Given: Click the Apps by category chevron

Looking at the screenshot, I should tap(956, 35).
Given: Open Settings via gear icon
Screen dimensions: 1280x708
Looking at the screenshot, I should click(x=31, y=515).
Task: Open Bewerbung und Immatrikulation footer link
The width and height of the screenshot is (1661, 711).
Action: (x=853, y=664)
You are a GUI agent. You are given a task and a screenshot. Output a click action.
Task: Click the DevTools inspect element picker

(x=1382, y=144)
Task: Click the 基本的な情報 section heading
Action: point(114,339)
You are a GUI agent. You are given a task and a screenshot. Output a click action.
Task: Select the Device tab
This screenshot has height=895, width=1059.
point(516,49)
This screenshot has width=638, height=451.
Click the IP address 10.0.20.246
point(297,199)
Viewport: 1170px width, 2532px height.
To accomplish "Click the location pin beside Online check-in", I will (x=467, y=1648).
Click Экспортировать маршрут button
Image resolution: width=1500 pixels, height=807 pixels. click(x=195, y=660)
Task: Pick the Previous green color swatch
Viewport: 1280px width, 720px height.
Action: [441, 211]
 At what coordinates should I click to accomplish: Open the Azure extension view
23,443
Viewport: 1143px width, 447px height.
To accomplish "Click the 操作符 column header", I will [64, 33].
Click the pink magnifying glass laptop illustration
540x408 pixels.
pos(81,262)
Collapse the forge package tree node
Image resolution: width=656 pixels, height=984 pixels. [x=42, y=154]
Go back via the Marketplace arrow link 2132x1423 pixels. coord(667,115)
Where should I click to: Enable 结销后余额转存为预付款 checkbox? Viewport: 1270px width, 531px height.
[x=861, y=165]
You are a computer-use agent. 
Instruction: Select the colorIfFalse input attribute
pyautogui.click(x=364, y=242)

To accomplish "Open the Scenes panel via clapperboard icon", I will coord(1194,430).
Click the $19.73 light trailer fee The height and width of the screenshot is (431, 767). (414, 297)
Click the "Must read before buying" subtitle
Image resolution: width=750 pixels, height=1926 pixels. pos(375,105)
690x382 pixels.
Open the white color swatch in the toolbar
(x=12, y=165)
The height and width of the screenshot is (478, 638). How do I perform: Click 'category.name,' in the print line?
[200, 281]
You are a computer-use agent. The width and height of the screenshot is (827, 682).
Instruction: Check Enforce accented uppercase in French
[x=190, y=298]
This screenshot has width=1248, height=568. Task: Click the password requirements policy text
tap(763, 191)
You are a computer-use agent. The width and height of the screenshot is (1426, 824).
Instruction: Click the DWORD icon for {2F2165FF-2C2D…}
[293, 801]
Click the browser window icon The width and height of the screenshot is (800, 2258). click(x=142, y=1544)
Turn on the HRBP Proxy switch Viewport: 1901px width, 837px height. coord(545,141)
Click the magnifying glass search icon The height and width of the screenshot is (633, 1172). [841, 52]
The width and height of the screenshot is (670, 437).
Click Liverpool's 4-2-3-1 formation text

****

**Exercise objective**:
Find each line in the entries above that contains the word "pixels" and copy those lines out in full.

**The output**:
Image resolution: width=1500 pixels, height=807 pixels. click(x=195, y=660)
540x408 pixels.
Image resolution: width=656 pixels, height=984 pixels. [x=42, y=154]
Go back via the Marketplace arrow link 2132x1423 pixels. coord(667,115)
Image resolution: width=750 pixels, height=1926 pixels. pos(375,105)
690x382 pixels.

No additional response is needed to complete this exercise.